The days when Chancellor Ludwig Erhard could appease students with the line, “prosperity is for everyone,” were over. The protesters raised numerous demands, including an end to their father’s silence about the Second World War and Nazism, and for the modernization of society. An attempt on the life of student leader Rudi Dutschke on April 11 was the catalyst. Five thousand people marched on the Springer Press Group’s building in Berlin, and the editor of Bild was accused of spreading false information about the student movements.
No Western country was spared violent events. In the United States, Martin Luther King, a Baptist minister and civil rights leader, was assassinated at a Memphis motel on April 4, 1968. It was a tremendous shock to Americans. Student movements became very agitated, and the state of California burned with anger during the summer. Clashes broke out between police and students at the University of California in Berkeley. Ronald Reagan, then the state’s governor, even declared a state of emergency. Curfew was set for everyone.
In France, this wave of popular reaction was no different. France’s May ‘68 is famous for its revolts, barricades, general strikes and factory occupations.
We know much less, however, about the riots that also shook Japan. Japanese students protested against the Vietnam War and US foreign policy. They also called for social change at home by occupying universities and taking over the streets.
Across the Pacific Ocean, Mexico was to host the Olympic Games.
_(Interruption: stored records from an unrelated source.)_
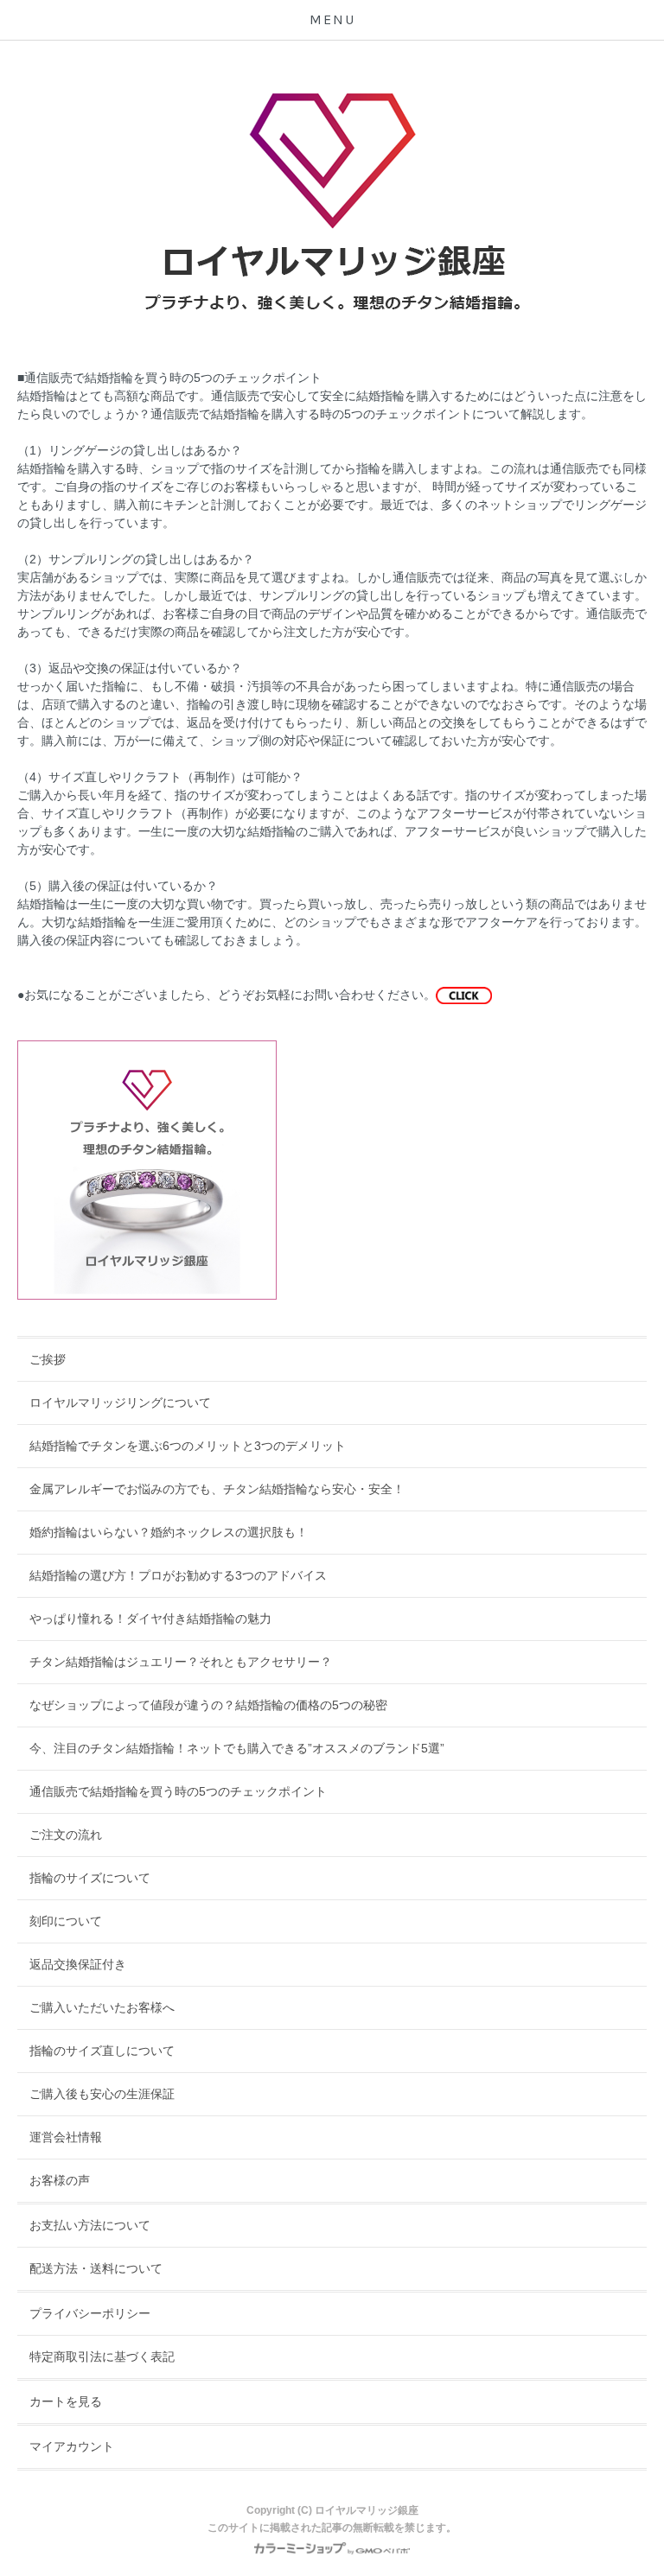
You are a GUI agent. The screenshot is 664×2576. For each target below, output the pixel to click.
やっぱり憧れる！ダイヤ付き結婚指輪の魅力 (150, 1618)
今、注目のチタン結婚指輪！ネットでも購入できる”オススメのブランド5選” (236, 1748)
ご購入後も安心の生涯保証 (102, 2094)
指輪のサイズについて (89, 1878)
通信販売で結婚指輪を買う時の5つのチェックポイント (178, 1791)
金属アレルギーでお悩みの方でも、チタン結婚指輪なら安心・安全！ (217, 1489)
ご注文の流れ (65, 1834)
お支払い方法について (89, 2225)
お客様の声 (59, 2180)
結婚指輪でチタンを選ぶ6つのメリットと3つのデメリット (187, 1446)
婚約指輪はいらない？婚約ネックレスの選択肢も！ (168, 1532)
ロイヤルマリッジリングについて (120, 1402)
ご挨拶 (47, 1359)
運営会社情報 (65, 2137)
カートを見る (65, 2401)
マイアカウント (71, 2446)
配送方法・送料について (96, 2268)
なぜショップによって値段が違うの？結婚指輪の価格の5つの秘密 (208, 1705)
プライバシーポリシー (89, 2313)
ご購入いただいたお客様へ (102, 2007)
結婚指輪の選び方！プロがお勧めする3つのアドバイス (178, 1575)
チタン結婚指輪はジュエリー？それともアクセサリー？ (180, 1662)
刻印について (65, 1921)
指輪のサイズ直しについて (102, 2051)
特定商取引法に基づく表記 (102, 2356)
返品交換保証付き (77, 1964)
President Diaz Ordaz refused to let his authority be questioned, especially when Latin America was about to host its first Olympics. But students would not relent and demanded greater liberty. Battles with police multiplied and intensified. On October 2, 1968, the governor fired on a crowd of more than 10,000 students in Mexico City’s Plaza de las Tres Culturas in the Tlatelolco neighborhood. Hundreds were killed. The following day, renowned Italian journalist Oriana Fallaci wrote, “It is the first time in my career that I see soldiers shoot at a defenceless and unarmed crowd.”